Put the test cases in an external file


By now we almost totally separated the data of the tests in the array from the code that executes the test, but we can go a bit further.

We can move the test data to some external file. Let's create a text file that looks like the following file:

Here each line is a test-case. On the left side of the = sign are the parameters of the sum() function, on the right hand side of the = is the expected result.

We even allow for empty rows and comments: rows that start with a # character will be disregarded.


examples/test-simple/tests/sum.txt
1, 1     =  2 
2, 2     =  4
2, 2, 2  =  6
3, 3     =  6

# negative

-1, -1   = -2

# edge cases
1, -1    = 0

Instead of having the data in the BEGIN block, we put code in there that will read the data file line-by-line. It skips the lines that are either empty or contain only comments. Lines that contain data are split at every comma and the = sign. Spaces around the signs are removed. The array we get (@data) contains the information for one test-case. We push the reference to that array on the @tests array. This way, by the end of the BEGIN block the @tests array will look exactly as it looked in the previous example.

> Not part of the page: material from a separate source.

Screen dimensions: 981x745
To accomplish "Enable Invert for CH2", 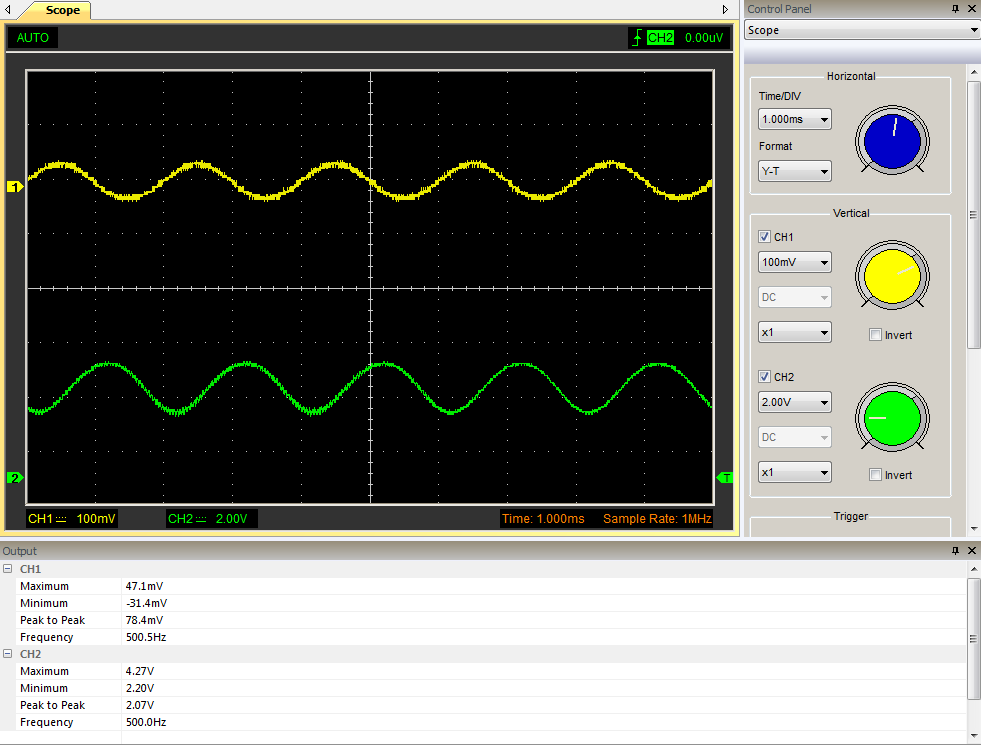I will (875, 475).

The code outside the BEGIN block stays the same.


examples/test-simple/tests/t24.pl
use strict;
use warnings;

use FindBin;
use lib "$FindBin::Bin/../lib";
use MySimpleCalc qw(sum);

my @tests;
BEGIN {
    my $file = "$FindBin::Bin/large_sum.txt";
    open my $fh, '<', $file or die "Could not open '$file': $!";

    while (my $line = <$fh>) {
        chomp $line;
        next if $line =~ /^\s*(#.*)?$/;
        my @data = split /\s*[,=]\s*/, $line;
        push @tests, \@data;
    }
}

use Test::Simple tests => scalar @tests;

foreach my $t (@tests) {
    my $expected = pop @$t;
    my $real     = sum(@$t);
    my $name     = join " + ", @$t;

    ok( $real == $expected, $name );
}

Output:


1..6
ok 1 - 1 + 1
ok 2 - 2 + 2
not ok 3 - 2 + 2 + 2

#   Failed test '2 + 2 + 2'
#   at examples/test-perl/tests/t24.pl line 29.
ok 4 - 3 + 3
ok 5 - -1 + -1
ok 6 - 1 + -1
# Looks like you failed 1 test of 6.

If for some reason the sum.txt file cannot be opened, we'll get an error message like this:

Could not open '.../sum.txt': No such file or directory at t24.pl line 11.
BEGIN failed--compilation aborted at t24.pl line 18.